Our services support women and their children who are being abused or have experienced abuse or domestic violence in their life.
Abuse against women comes in many forms and can happen to any woman regardless of age, race, education, or socio-economic status. There are many forms of abuse including emotional/psychological, physical, sexual, financial and spiritual. Abusers often isolate women from their friends, family and community.
Abuse is when someone uses their power to control you and/or…
- Slaps, punches, scratches, pushes, bites, strangles or kicks you
- Threatens to hurt you
- Uses a gun, knife, box cutter, bat, mace or other weapon
- Forces you to have sex or perform a sexual act
- Grabs you to prevent you from leaving or forces you to go somewhere
- Calls you names and puts you down
- Yells and screams at you
- Prevents you from seeing or talking to friends and family
- Damages your property when they are angry (throws objects, punches walls, kicks doors, etc.)

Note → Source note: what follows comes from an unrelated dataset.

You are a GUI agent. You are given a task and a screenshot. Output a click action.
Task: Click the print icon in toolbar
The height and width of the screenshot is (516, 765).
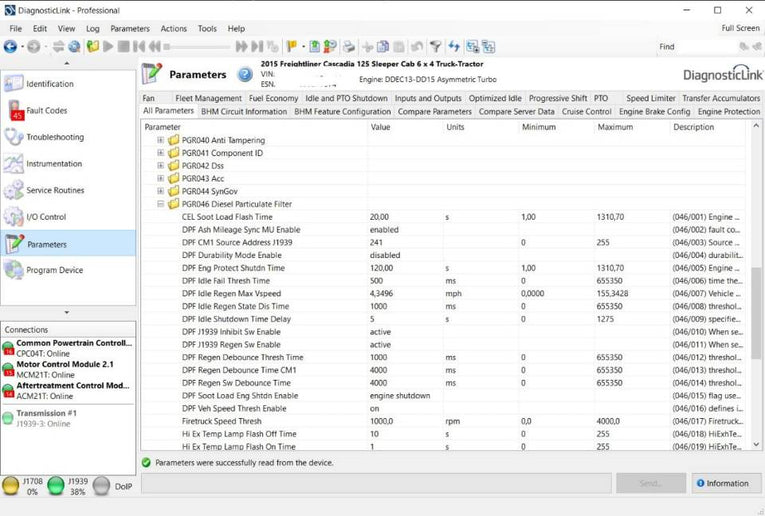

- Accuses you of cheating and is often jealous of your outside relationships
- Threatens to have your children taken away
- Uses money to hold power against you
Emotional/Psychological abuse is when someone controls the other person through insults, humiliation, verbal threats, intimidation, name calling, harassment and isolation. What starts as emotional abuse often leads to physical violence. It should never be taken lightly.
Financial abuse is when someone controls another person’s financial resources. Often women who are abused have no access to the family income, have to ask for money for household purchases, are prevented from having a job or have to turn their paycheck over to their partner. Limiting financial resources is one way in which an abuser keeps a woman dependant on him. Financial abuse is one of the leading forms of abuse among older women and often occurs when a family member gets control of her financial resources against her will.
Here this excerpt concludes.